Weak event listener

Brendan Eich brendan at mozilla.com
Wed Mar 27 18:47:56 PDT 2013


Sam Tobin-Hochstadt wrote:
> However, I think this demonstration makes a much stronger case against
> conservative GC.  Dion's attack requires, fundamentally, three things:
>
> 1. Conservative GC (of any form).
> 2. Some data structure that the browser holds weakly if at all, but
> can be held strongly from JS.
> 3. Some way to tell if that data is collected.
>
> I think that there's no way to eliminate 2&  3 from the browser.  For
> example, 2 could be a large array, and 3 could be a `currentMemoryUse`
> function (which doesn't currently exist, but might).

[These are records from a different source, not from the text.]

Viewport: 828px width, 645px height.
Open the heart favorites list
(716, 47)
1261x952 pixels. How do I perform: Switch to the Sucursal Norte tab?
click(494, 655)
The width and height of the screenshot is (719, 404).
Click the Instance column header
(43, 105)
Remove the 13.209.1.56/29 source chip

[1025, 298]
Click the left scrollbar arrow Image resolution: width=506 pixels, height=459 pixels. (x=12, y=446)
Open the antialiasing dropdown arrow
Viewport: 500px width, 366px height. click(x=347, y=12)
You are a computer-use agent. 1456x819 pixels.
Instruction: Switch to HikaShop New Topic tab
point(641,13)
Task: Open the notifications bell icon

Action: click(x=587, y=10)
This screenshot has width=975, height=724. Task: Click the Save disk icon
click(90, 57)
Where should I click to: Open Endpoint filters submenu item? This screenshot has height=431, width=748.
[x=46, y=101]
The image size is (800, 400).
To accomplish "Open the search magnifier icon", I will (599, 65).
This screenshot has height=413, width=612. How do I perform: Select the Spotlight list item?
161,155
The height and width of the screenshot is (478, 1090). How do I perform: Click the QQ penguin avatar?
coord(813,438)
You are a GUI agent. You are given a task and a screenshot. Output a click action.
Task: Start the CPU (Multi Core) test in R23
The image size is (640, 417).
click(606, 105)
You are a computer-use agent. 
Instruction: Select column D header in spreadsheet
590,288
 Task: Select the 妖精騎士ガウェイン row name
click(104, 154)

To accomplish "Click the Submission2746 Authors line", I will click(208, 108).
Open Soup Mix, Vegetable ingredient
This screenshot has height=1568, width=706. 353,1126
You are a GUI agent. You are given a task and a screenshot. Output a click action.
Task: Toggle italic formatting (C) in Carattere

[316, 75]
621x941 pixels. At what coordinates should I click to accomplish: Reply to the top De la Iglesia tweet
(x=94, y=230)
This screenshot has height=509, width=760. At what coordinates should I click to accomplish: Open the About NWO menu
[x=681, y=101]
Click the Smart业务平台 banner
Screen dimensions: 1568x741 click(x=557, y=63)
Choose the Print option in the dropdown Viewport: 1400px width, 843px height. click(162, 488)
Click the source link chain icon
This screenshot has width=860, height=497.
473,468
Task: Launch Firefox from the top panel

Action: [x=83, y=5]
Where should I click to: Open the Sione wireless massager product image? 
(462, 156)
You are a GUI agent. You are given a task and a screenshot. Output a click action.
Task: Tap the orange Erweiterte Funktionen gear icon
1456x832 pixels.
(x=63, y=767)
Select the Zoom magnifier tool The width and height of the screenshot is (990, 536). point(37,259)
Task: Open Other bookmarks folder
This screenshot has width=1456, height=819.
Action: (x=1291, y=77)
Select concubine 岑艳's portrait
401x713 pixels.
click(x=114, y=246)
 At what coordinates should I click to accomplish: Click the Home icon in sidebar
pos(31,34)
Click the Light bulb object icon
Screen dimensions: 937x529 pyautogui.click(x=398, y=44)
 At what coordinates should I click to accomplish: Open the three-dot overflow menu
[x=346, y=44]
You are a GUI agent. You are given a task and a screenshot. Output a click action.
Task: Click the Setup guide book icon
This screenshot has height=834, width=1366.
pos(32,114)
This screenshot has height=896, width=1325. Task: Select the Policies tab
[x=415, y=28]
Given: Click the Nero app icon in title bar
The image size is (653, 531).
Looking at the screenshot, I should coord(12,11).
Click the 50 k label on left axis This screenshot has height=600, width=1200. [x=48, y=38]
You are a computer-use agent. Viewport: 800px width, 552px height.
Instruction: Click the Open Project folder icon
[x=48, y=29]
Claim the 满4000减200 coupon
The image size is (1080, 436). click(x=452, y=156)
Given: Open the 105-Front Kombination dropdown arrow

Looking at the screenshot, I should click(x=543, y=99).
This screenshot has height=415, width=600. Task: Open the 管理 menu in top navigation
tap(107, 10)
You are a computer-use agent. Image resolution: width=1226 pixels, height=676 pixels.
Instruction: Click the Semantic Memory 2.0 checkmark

Such a currentMemoryUse function would not be easy to standardize, just 
on interop and complexity of implementation grounds, if not on the 
"liveness channel" attack.

But you are right in general: Dion tried a weakmap timing channel 
attack, since SpiderMonkey's WeakMap is based on doubling a HashMap when 
it fills to a certain load factor. However, he couldn't get that attack 
to work.

These channels may be noisy. The problem with weak refs with prompt 
notification, or enumerable weakmap, is that those leak much more 
precise liveness info.

Security is always like this, a set of cross-cutting (non-modular) 
properties -- safety properties in Fred Schneider's formulation 
(predicates over all future program states). So I don't see how we can 
look at conservative GC with an evil eye but not look at other parts of 
the system.

Let's say we ban conservative GC as part of ECMA-262's normative 
language. We still have interop and capability or "authority" problems 
with enumerable weakmaps. Those are not concerns only for SES.

I agree conservative GC makes the system more vulnerable, since (2) 
happens (even if under the hood, but in ES6 code "above the hood"), and 
(3) is an endless stream of weaknesses and hard-to-close channels.